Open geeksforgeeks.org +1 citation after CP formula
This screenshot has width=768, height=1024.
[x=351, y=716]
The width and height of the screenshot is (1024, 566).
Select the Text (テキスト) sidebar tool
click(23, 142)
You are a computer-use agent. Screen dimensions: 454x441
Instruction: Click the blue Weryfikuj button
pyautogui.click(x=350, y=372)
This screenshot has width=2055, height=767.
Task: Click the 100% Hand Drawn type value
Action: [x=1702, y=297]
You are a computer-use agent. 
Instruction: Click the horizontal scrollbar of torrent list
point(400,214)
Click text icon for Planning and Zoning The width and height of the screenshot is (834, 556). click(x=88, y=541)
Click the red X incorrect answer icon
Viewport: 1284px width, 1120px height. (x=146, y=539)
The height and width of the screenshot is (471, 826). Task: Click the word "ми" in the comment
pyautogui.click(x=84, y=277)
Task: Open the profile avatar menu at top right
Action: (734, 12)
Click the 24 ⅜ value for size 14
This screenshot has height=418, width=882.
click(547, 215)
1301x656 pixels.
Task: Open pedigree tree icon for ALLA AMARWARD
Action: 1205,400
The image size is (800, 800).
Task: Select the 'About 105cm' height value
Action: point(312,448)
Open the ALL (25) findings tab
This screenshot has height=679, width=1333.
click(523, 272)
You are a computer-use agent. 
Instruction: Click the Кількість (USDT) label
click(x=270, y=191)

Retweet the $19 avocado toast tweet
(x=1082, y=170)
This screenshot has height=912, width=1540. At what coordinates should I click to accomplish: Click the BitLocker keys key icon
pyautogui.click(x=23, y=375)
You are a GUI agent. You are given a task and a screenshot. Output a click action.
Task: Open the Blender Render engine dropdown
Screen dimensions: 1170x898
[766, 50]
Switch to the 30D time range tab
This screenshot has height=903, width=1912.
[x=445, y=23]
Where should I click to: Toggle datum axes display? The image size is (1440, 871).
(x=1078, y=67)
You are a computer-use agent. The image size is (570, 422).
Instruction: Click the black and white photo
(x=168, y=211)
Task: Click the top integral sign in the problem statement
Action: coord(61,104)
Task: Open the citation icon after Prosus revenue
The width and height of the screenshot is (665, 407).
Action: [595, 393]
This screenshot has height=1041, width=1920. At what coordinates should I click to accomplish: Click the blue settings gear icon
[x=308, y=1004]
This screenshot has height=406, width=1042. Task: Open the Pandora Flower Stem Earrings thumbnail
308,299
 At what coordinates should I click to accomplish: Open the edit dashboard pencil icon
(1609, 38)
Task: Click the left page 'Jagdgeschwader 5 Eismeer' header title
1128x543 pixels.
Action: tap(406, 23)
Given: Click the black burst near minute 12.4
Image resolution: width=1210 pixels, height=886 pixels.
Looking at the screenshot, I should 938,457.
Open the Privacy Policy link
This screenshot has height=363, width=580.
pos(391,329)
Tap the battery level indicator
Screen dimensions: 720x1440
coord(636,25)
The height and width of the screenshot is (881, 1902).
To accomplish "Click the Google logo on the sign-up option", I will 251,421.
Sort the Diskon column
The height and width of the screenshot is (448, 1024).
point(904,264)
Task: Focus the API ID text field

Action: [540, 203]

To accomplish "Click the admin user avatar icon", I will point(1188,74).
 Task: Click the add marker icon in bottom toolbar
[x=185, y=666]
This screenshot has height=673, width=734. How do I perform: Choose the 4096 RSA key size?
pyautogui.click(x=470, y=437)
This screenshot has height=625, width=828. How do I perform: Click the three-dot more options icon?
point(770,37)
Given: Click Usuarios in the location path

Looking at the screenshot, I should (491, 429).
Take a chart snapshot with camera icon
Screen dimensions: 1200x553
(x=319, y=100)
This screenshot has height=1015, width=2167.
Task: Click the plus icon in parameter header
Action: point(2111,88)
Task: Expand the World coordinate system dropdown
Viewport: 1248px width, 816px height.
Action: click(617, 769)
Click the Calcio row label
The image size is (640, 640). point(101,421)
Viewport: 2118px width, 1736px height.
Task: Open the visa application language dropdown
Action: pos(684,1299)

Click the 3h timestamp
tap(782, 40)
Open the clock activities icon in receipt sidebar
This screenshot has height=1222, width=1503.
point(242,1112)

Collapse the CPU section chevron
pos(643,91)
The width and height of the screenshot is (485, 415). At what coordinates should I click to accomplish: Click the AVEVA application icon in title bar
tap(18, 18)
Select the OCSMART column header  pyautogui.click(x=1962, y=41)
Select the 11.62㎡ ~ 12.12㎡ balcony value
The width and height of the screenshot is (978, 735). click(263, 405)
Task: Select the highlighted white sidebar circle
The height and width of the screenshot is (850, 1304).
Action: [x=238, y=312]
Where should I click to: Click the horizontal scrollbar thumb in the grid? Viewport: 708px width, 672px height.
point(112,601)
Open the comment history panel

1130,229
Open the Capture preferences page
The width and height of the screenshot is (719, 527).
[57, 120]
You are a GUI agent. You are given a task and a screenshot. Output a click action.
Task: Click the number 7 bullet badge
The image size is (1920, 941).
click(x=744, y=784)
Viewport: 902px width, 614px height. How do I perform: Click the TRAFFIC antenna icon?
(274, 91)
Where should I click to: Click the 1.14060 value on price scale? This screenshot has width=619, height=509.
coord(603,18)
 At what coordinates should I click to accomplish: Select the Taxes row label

--------------------

Problem details
Word for word, write out each of the records shown above.

Result for this exercise
Open geeksforgeeks.org +1 citation after CP formula
This screenshot has width=768, height=1024.
[x=351, y=716]
The width and height of the screenshot is (1024, 566).
Select the Text (テキスト) sidebar tool
click(23, 142)
You are a computer-use agent. Screen dimensions: 454x441
Instruction: Click the blue Weryfikuj button
pyautogui.click(x=350, y=372)
This screenshot has width=2055, height=767.
Task: Click the 100% Hand Drawn type value
Action: [x=1702, y=297]
You are a computer-use agent. 
Instruction: Click the horizontal scrollbar of torrent list
point(400,214)
Click text icon for Planning and Zoning The width and height of the screenshot is (834, 556). click(x=88, y=541)
Click the red X incorrect answer icon
Viewport: 1284px width, 1120px height. (x=146, y=539)
The height and width of the screenshot is (471, 826). Task: Click the word "ми" in the comment
pyautogui.click(x=84, y=277)
Task: Open the profile avatar menu at top right
Action: (734, 12)
Click the 24 ⅜ value for size 14
This screenshot has height=418, width=882.
click(547, 215)
1301x656 pixels.
Task: Open pedigree tree icon for ALLA AMARWARD
Action: 1205,400
The image size is (800, 800).
Task: Select the 'About 105cm' height value
Action: point(312,448)
Open the ALL (25) findings tab
This screenshot has height=679, width=1333.
click(523, 272)
You are a computer-use agent. 
Instruction: Click the Кількість (USDT) label
click(x=270, y=191)

Retweet the $19 avocado toast tweet
(x=1082, y=170)
This screenshot has height=912, width=1540. At what coordinates should I click to accomplish: Click the BitLocker keys key icon
pyautogui.click(x=23, y=375)
You are a GUI agent. You are given a task and a screenshot. Output a click action.
Task: Open the Blender Render engine dropdown
Screen dimensions: 1170x898
[766, 50]
Switch to the 30D time range tab
This screenshot has height=903, width=1912.
[x=445, y=23]
Where should I click to: Toggle datum axes display? The image size is (1440, 871).
(x=1078, y=67)
You are a computer-use agent. The image size is (570, 422).
Instruction: Click the black and white photo
(x=168, y=211)
Task: Click the top integral sign in the problem statement
Action: coord(61,104)
Task: Open the citation icon after Prosus revenue
The width and height of the screenshot is (665, 407).
Action: [595, 393]
This screenshot has height=1041, width=1920. At what coordinates should I click to accomplish: Click the blue settings gear icon
[x=308, y=1004]
This screenshot has height=406, width=1042. Task: Open the Pandora Flower Stem Earrings thumbnail
308,299
 At what coordinates should I click to accomplish: Open the edit dashboard pencil icon
(1609, 38)
Task: Click the left page 'Jagdgeschwader 5 Eismeer' header title
1128x543 pixels.
Action: tap(406, 23)
Given: Click the black burst near minute 12.4
Image resolution: width=1210 pixels, height=886 pixels.
Looking at the screenshot, I should 938,457.
Open the Privacy Policy link
This screenshot has height=363, width=580.
pos(391,329)
Tap the battery level indicator
Screen dimensions: 720x1440
coord(636,25)
The height and width of the screenshot is (881, 1902).
To accomplish "Click the Google logo on the sign-up option", I will 251,421.
Sort the Diskon column
The height and width of the screenshot is (448, 1024).
point(904,264)
Task: Focus the API ID text field

Action: [540, 203]

To accomplish "Click the admin user avatar icon", I will point(1188,74).
 Task: Click the add marker icon in bottom toolbar
[x=185, y=666]
This screenshot has height=673, width=734. How do I perform: Choose the 4096 RSA key size?
pyautogui.click(x=470, y=437)
This screenshot has height=625, width=828. How do I perform: Click the three-dot more options icon?
point(770,37)
Given: Click Usuarios in the location path

Looking at the screenshot, I should (491, 429).
Take a chart snapshot with camera icon
Screen dimensions: 1200x553
(x=319, y=100)
This screenshot has height=1015, width=2167.
Task: Click the plus icon in parameter header
Action: point(2111,88)
Task: Expand the World coordinate system dropdown
Viewport: 1248px width, 816px height.
Action: click(617, 769)
Click the Calcio row label
The image size is (640, 640). point(101,421)
Viewport: 2118px width, 1736px height.
Task: Open the visa application language dropdown
Action: pos(684,1299)

Click the 3h timestamp
tap(782, 40)
Open the clock activities icon in receipt sidebar
This screenshot has height=1222, width=1503.
point(242,1112)

Collapse the CPU section chevron
pos(643,91)
The width and height of the screenshot is (485, 415). At what coordinates should I click to accomplish: Click the AVEVA application icon in title bar
tap(18, 18)
Select the OCSMART column header  pyautogui.click(x=1962, y=41)
Select the 11.62㎡ ~ 12.12㎡ balcony value
The width and height of the screenshot is (978, 735). click(263, 405)
Task: Select the highlighted white sidebar circle
The height and width of the screenshot is (850, 1304).
Action: [x=238, y=312]
Where should I click to: Click the horizontal scrollbar thumb in the grid? Viewport: 708px width, 672px height.
point(112,601)
Open the comment history panel

1130,229
Open the Capture preferences page
The width and height of the screenshot is (719, 527).
[57, 120]
You are a GUI agent. You are given a task and a screenshot. Output a click action.
Task: Click the number 7 bullet badge
The image size is (1920, 941).
click(x=744, y=784)
Viewport: 902px width, 614px height. How do I perform: Click the TRAFFIC antenna icon?
(274, 91)
Where should I click to: Click the 1.14060 value on price scale? This screenshot has width=619, height=509.
coord(603,18)
 At what coordinates should I click to accomplish: Select the Taxes row label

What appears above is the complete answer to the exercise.